Proper thread placement and numa handling does have a massive impact on modern amd cpus - significantly more so than on Xeon systems. This might be anecdotal, but I’ve seen performance improve by 50% on some real world workloads.
NUMA feels like a really big deal on AMD now.
I recently refactored an evolutionary algorithm from Parallel.ForEach over one gigantic population to an isolated population+simulation per thread. The difference is so dramatic (100x+) that loss of large scale population dynamics seems to be more than offset by the # of iterations you can achieve per unit time.
Communicating information between threads of execution should be assumed to be growing more expensive (in terms of latency) as we head further in this direction. More threads is usually not the answer for most applications. Instead, we need to back up and review just how fast one thread can be when the dependent data is in the right place at the right time.
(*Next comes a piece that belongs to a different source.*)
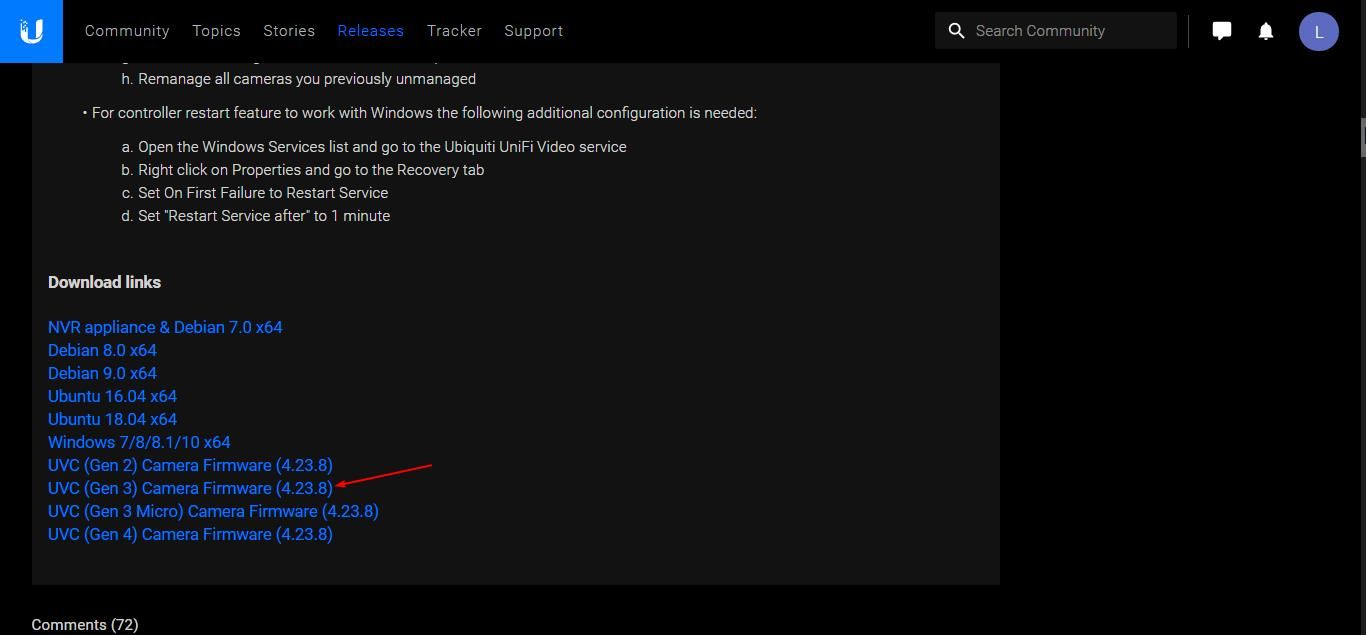Open the notifications bell icon
This screenshot has width=1366, height=635.
point(1265,31)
Yes - I almost view the server as a small cluster in a box, and an internal network with the associated performance impact when you start going out of box
Is cross thread latency more expensive in time, or more expensive relative to things like local core throughput?
Time and throughput are inseparable quantities. I would interpret "local core throughput" as being the subclass of timing concerns wherein everything happens in a smaller physical space.
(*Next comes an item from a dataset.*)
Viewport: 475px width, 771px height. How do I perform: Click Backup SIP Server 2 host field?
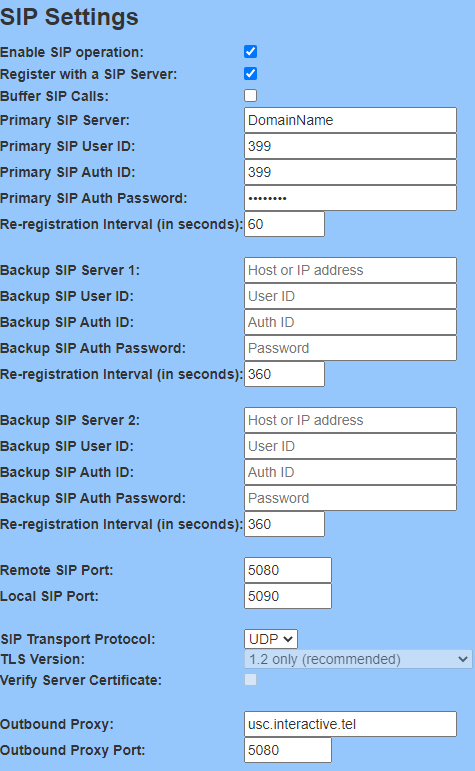point(350,420)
I think a different way to restate the question would be: What are the categories of problems for which the time it takes to communicate cross-thread more than compensates for the loss of cache locality? How often does it make sense to run each thread ~100x slower so that we can leverage some aggregate state?
The only headline use cases I can come up with for using more than <modest #> of threads is hosting VMs in the cloud and running simulations/rendering in an embarrassingly parallel manner. I don't think gaming benefits much beyond a certain point - humans have their own timing issues. Hosting a web app and ferrying the user's state between 10 different physical cores under an async call stack is likely not the most ideal use of the computational resources, and this scenario will further worsen as inter-thread latency increases.
When I was caring more about hardware configuration on databases in big virtual machine hosts not configuring NUMA was an absolute performance killer, more than 50% performance on almost any hardware because as soon as you left the socket the interconnect suuuuucked.